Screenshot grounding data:
•••••

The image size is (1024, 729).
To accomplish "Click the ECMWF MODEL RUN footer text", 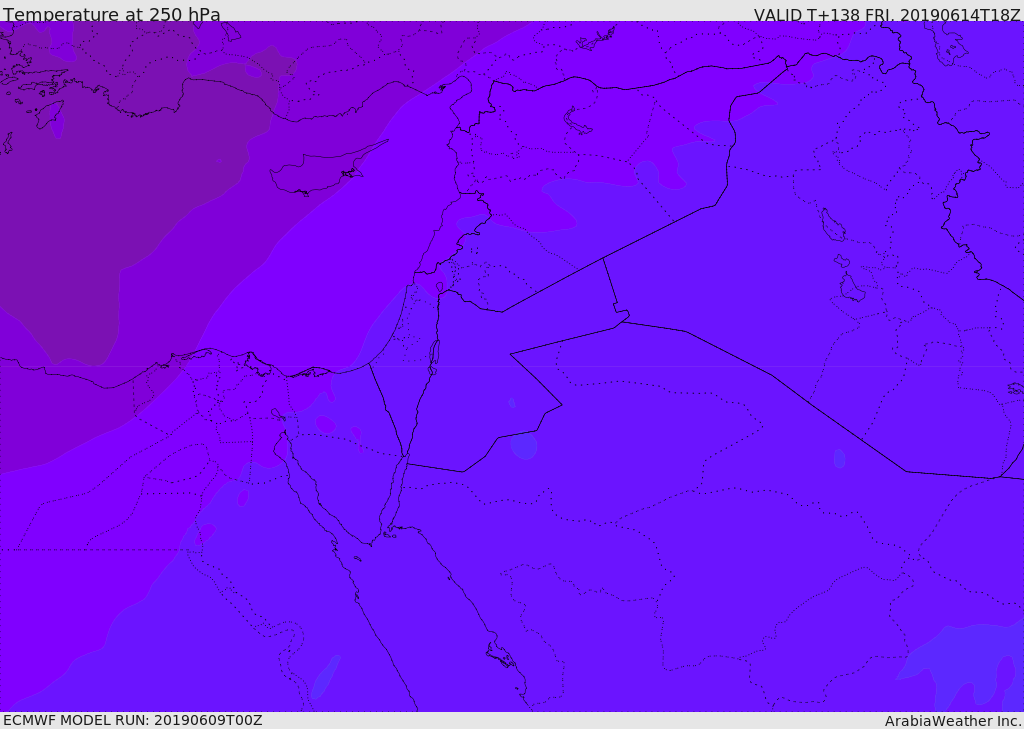I will pos(132,720).
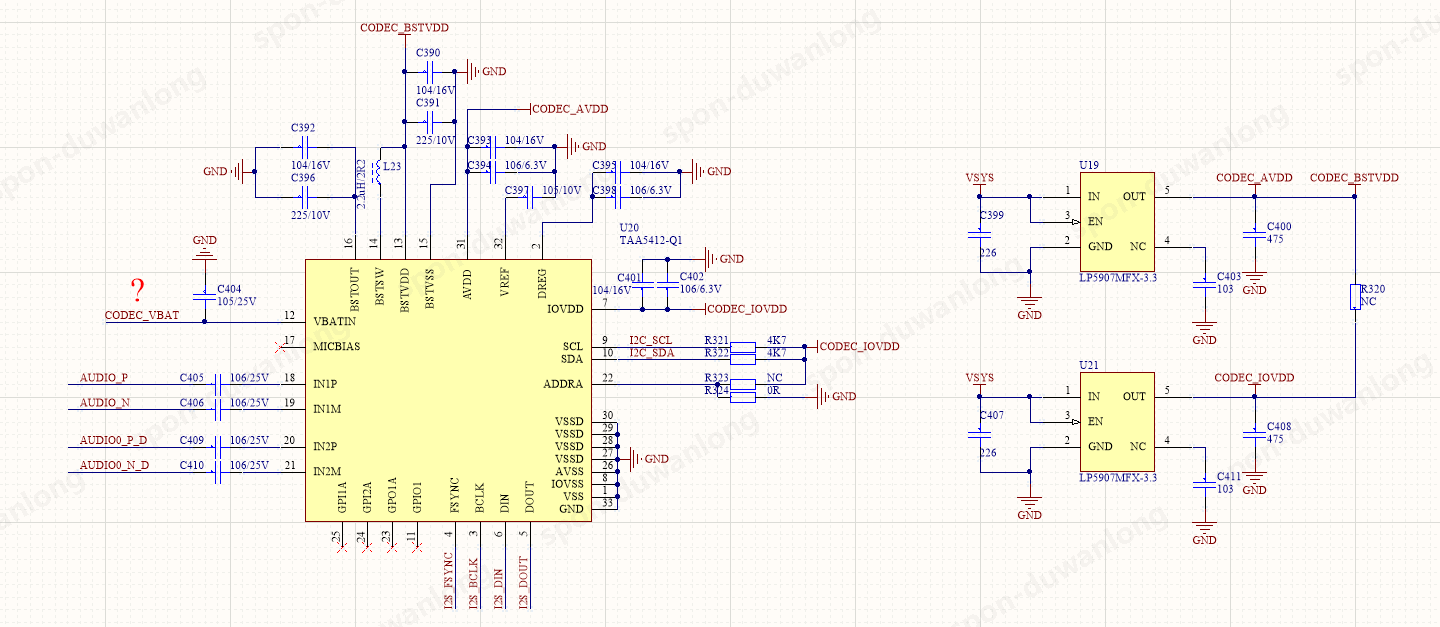This screenshot has height=627, width=1440.
Task: Click the red question mark near CODEC_VBAT
Action: (138, 291)
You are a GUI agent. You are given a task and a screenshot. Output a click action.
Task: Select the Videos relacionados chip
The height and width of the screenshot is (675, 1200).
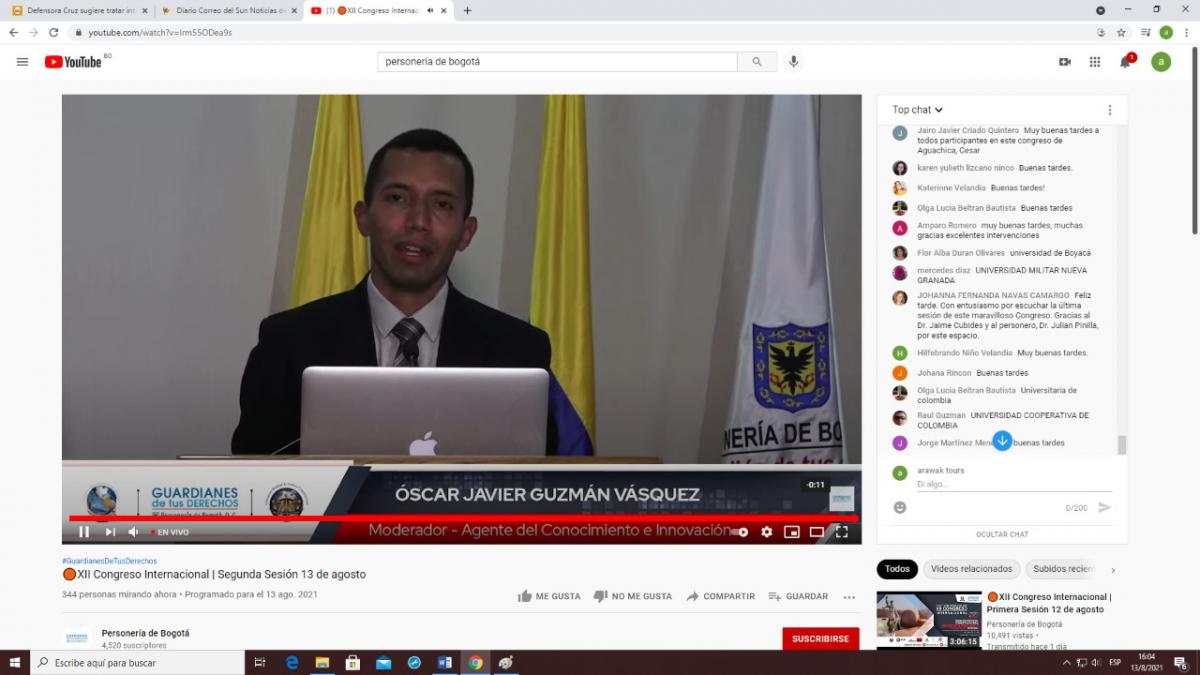tap(971, 569)
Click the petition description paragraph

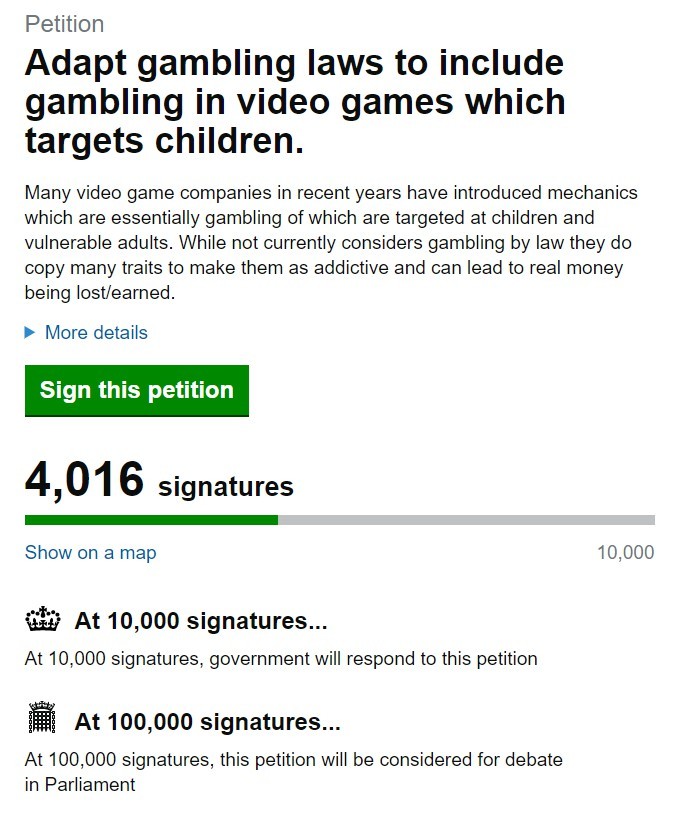331,243
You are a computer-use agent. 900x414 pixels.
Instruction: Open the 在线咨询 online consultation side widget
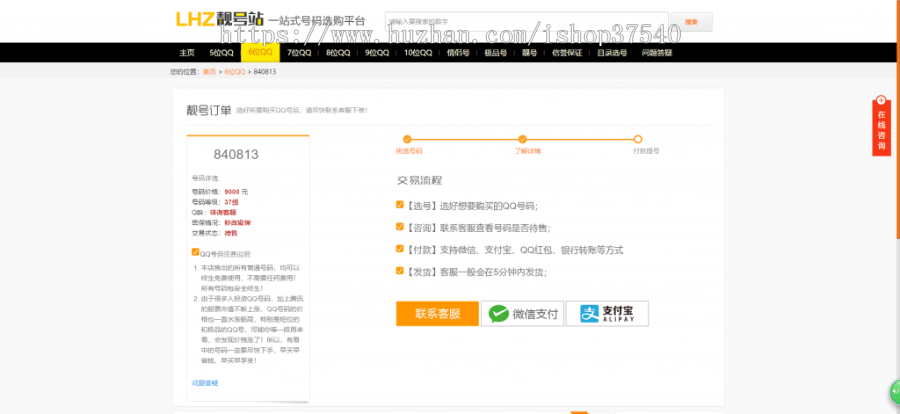click(x=881, y=127)
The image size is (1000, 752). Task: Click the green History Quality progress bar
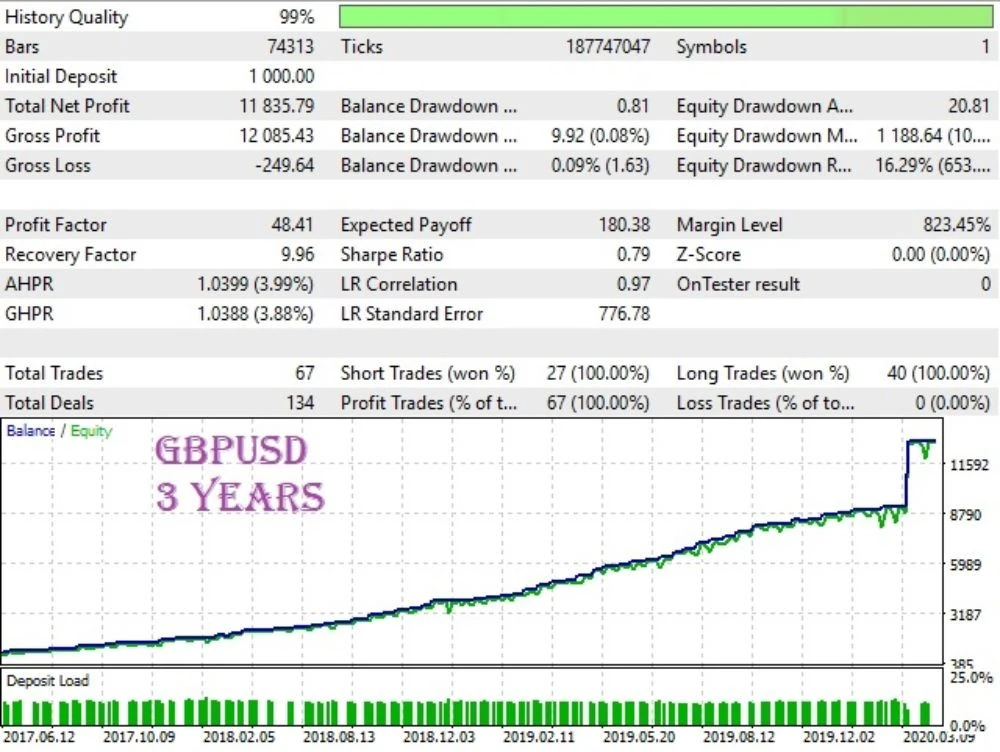(x=666, y=17)
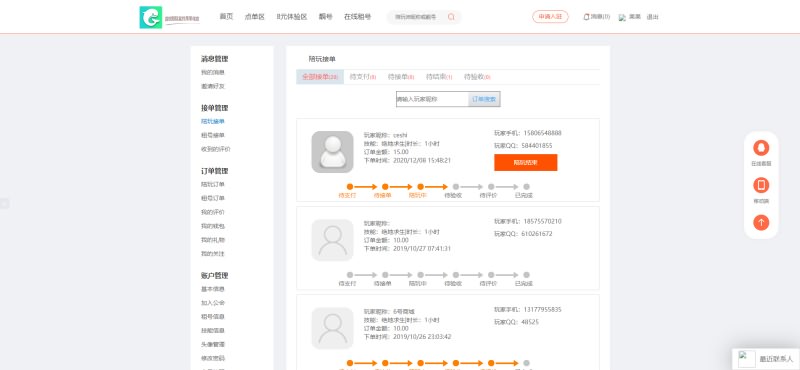This screenshot has width=800, height=370.
Task: Open 点单区 in the top navigation
Action: point(255,17)
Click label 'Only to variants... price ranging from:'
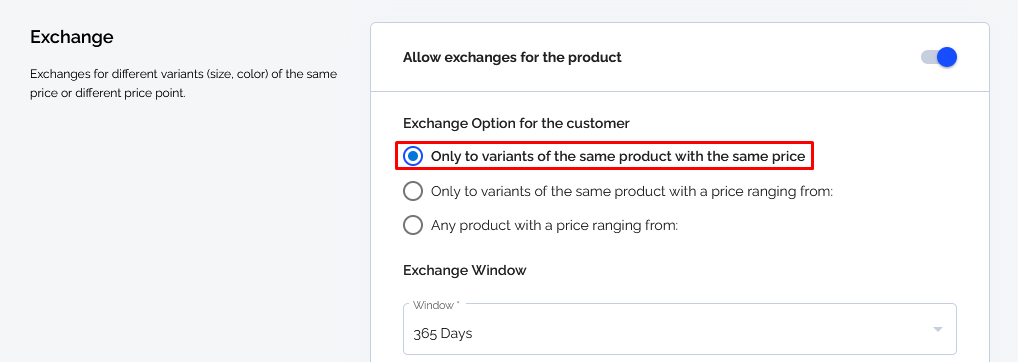 [632, 191]

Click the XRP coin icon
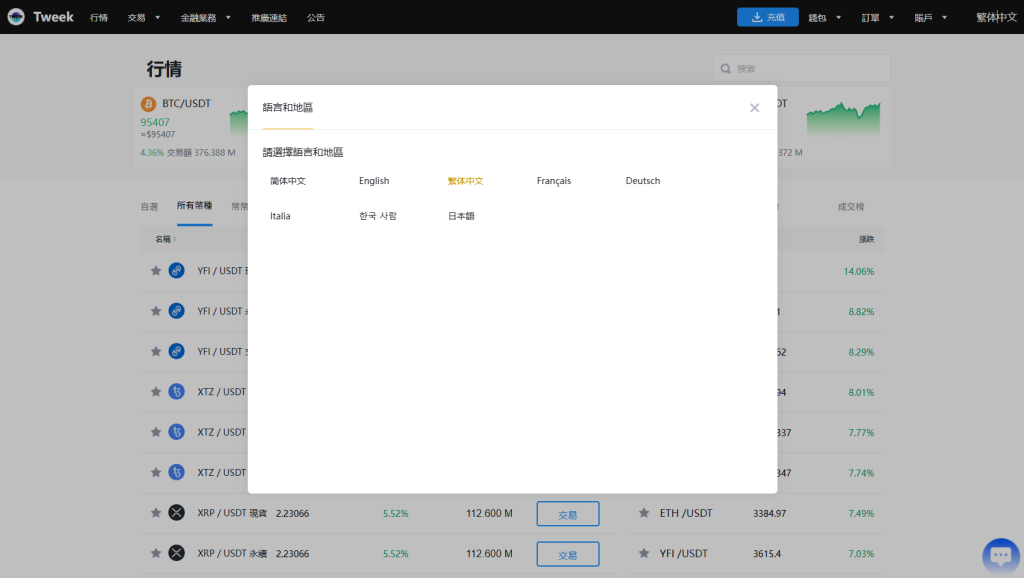click(176, 513)
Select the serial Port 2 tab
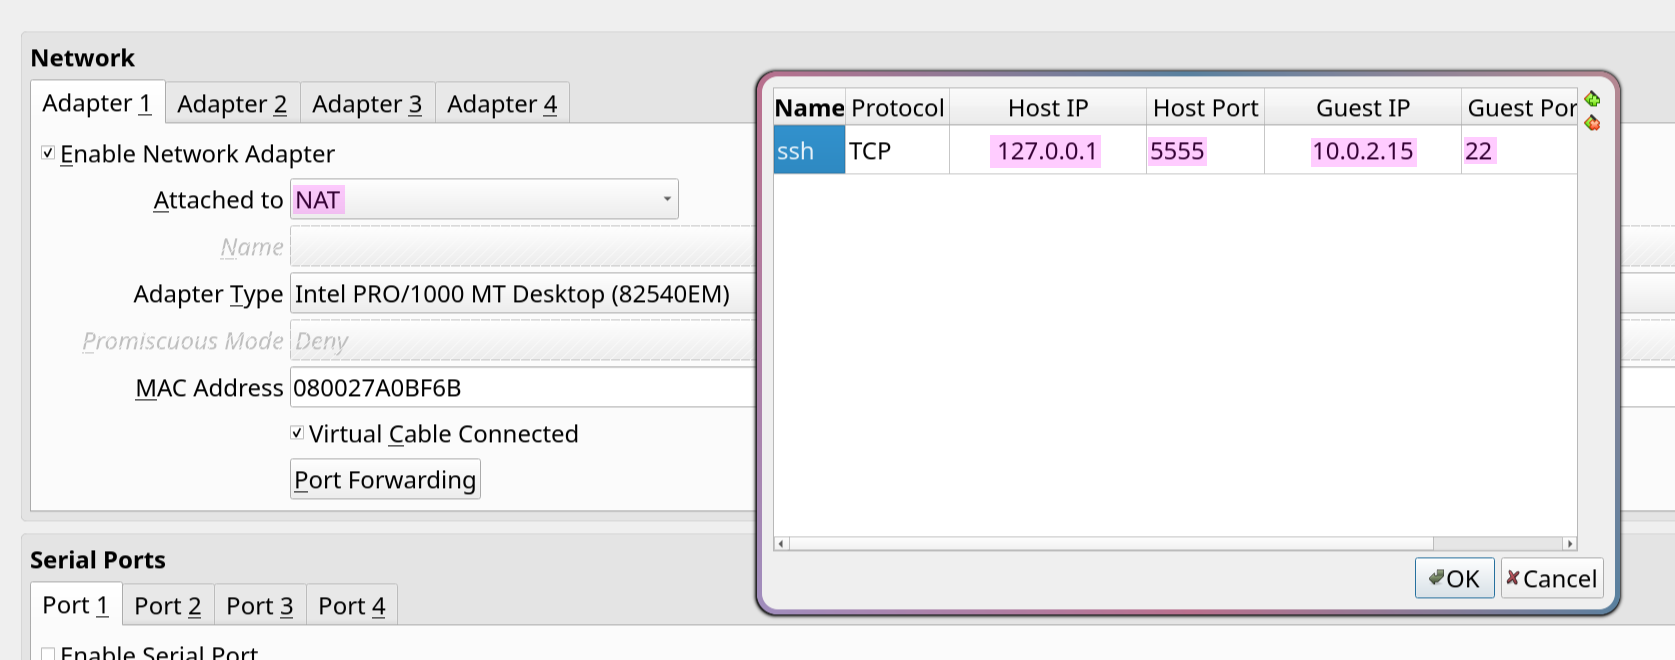 [x=167, y=606]
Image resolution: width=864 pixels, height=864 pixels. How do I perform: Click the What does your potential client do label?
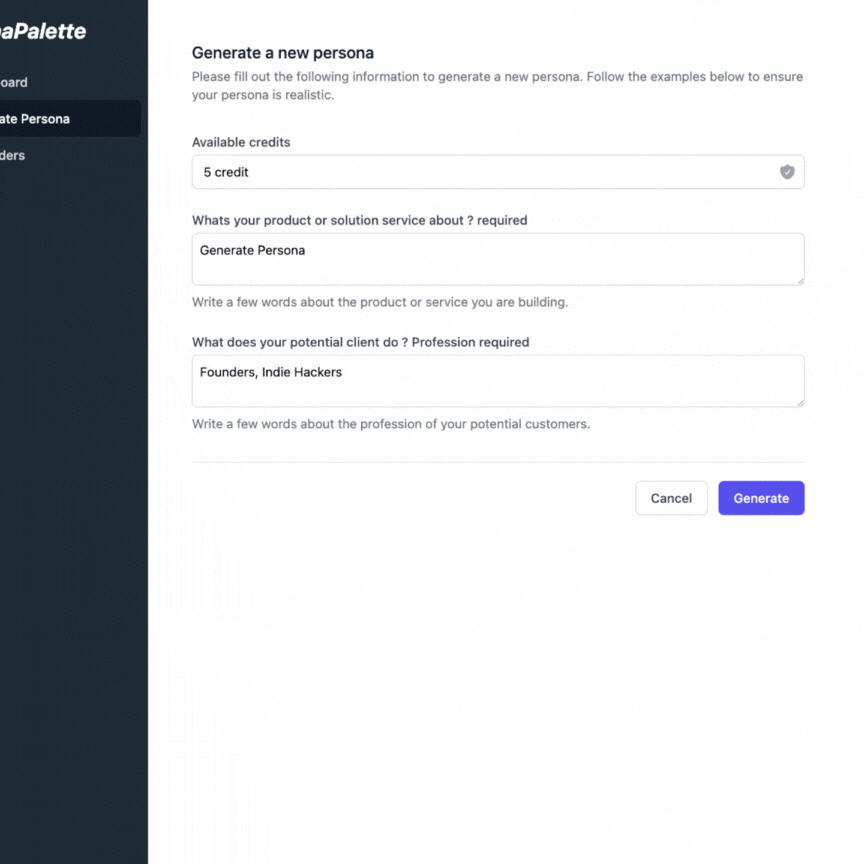pyautogui.click(x=360, y=342)
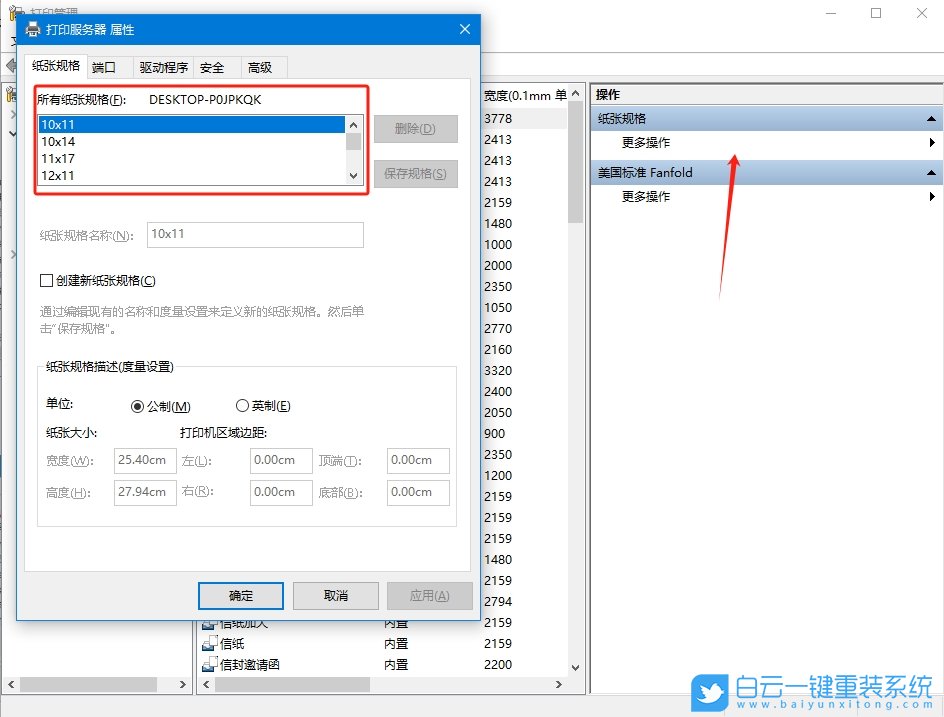Screen dimensions: 944x717
Task: Click the 信封邀请函 paper form icon
Action: 212,664
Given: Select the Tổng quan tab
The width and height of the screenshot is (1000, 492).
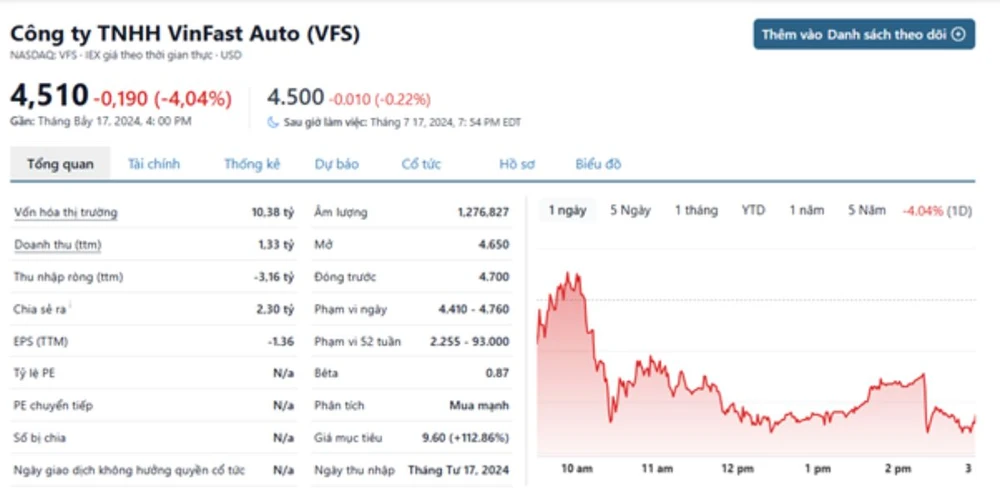Looking at the screenshot, I should [60, 164].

•••••

- _The problem_:
Filter the entries above down to the lines that contain the word "agent".

- _Your response_:
You are a GUI agent. You are given a task and a screenshot. Output a click action.
You are a computer-use agent. 900x414 pixels.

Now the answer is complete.